The Courage to Fail — Publicly
Gandhi is a larger than life figure — revered for his rousing movement of civil disobedience. He and his peaceful followers are credited with bringing down British control of India when no amount of violence could have.
But did you know that after his first peaceful resistance campaign failed miserably in South Africa, his outraged supporters beat him up so severely they broke his ribs? He later spent several multi-year periods in isolated ineffectiveness and public scorn. By 47, he had suffered more failure than most people could ever bear.
John Adams was so dispirited by his futile attempts to gain French financial support during the American Revolution that he at one point spent 6 weeks in a bedridden depression in Amsterdam. Regardless of how he is viewed by history, he felt like an abject failure, criticized by his peers back in the Colonies.
A central theme to our work involves exploring — and then overcoming — how our Egosystem’s™ obsession with our self-worth traps us in a Performance Anxiety Paradigm. Our sense of value and worth become contingent upon our performance. When we win or succeed, we often feel a sense of high, superiority, being important and needed. When we lose or fail (or simply come up short on our expectations of what we should achieve), we can feel depressed, inferior and beat ourselves up.
The direct consequence of this is that we get progressively narrower in our focus. We do more of what we believe we can do well, and less of what we struggle at. When we’re on the cusp of failing, we can succumb to any number of counterproductive hedging behaviors (procrastination, disorganization, blaming others, being disinterested — the list goes on and on) to appease the terror of our ego.
We commit only when we’re sure we can deliver the required result.
But as we explore in Personal Mastery, guaranteeing a sure thing is not commitment. Commitment involves investing our whole selves, with no exit doors, to an endeavor we care about, especially at a high risk of failure. We need the commitment precisely because the outcome is unknown.
And this is what we see with Gandhi, or other giants of history. In certain examples they had exemplary talent, but in most cases they simply had a commitment to a sense of purpose that surpassed their ego’s aversion to failure. So while other people gave up, or chose the path of higher probability, they accepted long periods of criticism and inadequacy — and pursued what inspired them.

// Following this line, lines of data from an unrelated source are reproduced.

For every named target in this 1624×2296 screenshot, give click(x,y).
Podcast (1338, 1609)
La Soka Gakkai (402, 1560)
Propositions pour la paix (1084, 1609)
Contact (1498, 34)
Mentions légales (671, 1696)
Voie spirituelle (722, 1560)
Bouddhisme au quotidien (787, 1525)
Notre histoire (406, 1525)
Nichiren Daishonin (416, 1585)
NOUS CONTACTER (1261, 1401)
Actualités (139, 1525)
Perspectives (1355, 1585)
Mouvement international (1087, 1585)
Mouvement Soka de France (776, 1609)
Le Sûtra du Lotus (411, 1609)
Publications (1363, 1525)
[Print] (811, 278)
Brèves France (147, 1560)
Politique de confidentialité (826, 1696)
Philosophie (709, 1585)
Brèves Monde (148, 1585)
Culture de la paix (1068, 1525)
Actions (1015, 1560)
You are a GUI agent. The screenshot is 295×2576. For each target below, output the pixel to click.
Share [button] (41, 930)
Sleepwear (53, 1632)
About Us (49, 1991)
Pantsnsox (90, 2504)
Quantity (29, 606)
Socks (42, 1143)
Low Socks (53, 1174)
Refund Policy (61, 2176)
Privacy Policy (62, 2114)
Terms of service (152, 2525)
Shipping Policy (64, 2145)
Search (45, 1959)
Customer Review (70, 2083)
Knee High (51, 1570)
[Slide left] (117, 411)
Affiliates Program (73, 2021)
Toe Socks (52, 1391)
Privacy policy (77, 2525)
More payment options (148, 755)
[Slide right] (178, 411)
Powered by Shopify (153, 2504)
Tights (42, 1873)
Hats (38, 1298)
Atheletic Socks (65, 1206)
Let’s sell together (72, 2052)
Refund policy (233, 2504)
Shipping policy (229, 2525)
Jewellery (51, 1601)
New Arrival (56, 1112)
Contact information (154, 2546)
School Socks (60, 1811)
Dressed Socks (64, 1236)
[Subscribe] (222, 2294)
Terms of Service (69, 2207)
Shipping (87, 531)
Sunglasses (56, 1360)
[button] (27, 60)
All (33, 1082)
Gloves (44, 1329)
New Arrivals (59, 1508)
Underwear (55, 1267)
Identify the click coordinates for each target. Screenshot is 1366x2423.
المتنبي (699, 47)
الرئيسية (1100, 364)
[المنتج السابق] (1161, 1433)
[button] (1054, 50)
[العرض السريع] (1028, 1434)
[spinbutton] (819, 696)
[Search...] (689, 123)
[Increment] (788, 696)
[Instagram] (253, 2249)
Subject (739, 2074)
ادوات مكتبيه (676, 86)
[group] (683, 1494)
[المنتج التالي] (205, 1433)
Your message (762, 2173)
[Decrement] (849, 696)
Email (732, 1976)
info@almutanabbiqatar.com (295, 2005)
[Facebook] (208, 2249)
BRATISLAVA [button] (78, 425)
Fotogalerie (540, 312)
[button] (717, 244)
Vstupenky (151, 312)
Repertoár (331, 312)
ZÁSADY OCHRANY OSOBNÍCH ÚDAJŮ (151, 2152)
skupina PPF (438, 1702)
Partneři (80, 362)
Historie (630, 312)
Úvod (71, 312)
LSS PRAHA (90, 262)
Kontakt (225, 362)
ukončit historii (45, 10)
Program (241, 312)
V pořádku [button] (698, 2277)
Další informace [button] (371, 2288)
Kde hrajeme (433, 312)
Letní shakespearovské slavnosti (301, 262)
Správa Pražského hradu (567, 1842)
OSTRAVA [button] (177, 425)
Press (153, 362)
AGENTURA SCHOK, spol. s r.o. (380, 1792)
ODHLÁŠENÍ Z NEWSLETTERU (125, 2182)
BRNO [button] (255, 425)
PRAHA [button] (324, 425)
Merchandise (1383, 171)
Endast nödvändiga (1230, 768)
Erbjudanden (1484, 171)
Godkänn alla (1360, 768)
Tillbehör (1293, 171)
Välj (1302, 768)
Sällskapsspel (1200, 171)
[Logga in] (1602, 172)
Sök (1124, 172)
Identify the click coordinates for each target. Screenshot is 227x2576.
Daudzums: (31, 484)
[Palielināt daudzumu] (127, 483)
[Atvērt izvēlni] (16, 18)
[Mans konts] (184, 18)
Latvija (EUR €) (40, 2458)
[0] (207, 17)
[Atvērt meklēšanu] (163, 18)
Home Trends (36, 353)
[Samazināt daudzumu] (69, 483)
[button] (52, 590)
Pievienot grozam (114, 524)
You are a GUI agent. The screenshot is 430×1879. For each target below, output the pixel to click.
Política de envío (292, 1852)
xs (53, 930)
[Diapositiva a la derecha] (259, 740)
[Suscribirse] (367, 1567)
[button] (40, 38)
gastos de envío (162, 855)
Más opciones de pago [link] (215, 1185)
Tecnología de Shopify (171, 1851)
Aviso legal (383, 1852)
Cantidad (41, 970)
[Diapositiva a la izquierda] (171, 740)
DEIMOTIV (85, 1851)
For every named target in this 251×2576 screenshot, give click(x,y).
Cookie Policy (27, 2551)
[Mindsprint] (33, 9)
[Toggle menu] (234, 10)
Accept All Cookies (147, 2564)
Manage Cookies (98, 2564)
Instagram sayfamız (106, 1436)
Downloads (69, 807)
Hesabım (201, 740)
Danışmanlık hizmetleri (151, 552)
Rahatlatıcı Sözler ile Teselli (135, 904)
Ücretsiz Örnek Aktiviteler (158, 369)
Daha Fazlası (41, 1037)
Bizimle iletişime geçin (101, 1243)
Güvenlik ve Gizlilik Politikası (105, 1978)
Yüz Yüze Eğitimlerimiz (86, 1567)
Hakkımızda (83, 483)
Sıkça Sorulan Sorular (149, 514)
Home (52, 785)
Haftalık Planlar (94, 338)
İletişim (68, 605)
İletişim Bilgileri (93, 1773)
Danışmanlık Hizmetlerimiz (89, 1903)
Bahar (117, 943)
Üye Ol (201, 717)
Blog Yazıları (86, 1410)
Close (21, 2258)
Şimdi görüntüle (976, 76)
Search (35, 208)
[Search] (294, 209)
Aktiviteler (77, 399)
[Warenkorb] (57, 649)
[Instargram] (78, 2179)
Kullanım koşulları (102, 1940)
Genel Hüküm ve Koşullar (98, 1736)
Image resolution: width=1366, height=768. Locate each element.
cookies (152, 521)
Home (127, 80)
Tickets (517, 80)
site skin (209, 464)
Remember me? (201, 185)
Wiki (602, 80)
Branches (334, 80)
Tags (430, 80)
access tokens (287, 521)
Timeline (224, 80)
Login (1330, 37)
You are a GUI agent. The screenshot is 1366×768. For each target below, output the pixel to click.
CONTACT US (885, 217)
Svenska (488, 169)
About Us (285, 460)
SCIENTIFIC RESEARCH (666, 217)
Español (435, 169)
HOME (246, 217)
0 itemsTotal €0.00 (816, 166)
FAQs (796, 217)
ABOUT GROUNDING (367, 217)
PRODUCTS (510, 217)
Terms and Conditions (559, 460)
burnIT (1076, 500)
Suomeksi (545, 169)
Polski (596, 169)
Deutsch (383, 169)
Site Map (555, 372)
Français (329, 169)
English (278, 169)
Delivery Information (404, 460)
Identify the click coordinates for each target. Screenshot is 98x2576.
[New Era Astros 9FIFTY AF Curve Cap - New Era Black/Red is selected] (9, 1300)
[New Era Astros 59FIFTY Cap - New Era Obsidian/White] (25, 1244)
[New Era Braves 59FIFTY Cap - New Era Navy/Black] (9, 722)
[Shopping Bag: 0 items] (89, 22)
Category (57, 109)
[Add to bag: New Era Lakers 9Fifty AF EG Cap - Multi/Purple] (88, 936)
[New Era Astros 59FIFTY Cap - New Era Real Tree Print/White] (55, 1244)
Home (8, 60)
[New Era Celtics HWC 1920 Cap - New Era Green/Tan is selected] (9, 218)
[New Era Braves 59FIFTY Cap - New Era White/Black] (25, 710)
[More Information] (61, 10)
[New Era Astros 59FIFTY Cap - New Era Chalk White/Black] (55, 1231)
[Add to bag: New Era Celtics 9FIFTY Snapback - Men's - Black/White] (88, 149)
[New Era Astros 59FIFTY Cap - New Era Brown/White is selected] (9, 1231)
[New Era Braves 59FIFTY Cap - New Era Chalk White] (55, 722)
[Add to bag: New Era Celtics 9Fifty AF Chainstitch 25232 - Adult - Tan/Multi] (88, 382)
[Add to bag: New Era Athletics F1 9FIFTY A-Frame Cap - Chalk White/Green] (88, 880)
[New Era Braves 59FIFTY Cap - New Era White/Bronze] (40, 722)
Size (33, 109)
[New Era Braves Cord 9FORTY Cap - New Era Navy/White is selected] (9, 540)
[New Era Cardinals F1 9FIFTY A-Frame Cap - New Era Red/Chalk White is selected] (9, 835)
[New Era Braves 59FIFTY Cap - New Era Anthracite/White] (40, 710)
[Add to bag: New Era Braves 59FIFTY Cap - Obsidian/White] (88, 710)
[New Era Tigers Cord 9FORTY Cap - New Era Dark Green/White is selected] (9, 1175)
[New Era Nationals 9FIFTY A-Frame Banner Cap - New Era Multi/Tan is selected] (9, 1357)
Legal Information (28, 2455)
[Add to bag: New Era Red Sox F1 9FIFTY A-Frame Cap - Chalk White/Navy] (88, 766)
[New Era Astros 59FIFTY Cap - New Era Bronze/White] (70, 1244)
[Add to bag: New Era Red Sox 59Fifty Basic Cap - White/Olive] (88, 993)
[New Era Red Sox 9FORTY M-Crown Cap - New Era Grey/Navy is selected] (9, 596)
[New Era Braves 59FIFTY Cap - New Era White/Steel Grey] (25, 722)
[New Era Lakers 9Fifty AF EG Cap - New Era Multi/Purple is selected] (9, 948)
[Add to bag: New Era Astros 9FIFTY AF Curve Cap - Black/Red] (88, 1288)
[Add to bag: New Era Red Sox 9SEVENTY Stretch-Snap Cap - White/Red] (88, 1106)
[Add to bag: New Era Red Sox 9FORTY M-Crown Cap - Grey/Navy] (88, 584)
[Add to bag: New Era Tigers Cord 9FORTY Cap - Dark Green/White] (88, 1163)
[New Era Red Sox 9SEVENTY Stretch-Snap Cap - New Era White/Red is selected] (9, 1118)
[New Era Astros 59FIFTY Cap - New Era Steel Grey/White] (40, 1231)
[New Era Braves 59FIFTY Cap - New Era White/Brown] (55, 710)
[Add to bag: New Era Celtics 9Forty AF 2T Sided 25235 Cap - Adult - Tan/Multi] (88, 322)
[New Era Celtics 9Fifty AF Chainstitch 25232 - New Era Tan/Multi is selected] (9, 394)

This Performance Anxiety Paradigm is so omnipresent, however, that we take it as given. Our fear of failure draws its power from this myopic view of what matters. In a paradigm in which our purpose is more important than the result, the danger of failure becomes weaker. We can free ourselves from the performance dictator.
Most importantly, we are passing on to our children this obsession with succeeding. I want my two children to learn how to create responsible lives filled with passionate pursuits and close relationships. And when they struggle at something I get afraid they’ll feel bad or not be able to “succeed”. But if I can teach them to commit to what they want and not let their failures trigger a downward spiral of self-judgment, I’ll have offered them something useful as a parent. At 42, I’m still trying to learn it for myself.
I would love hear your thoughts on how you learn from, struggle with — or avoid altogether? — failure.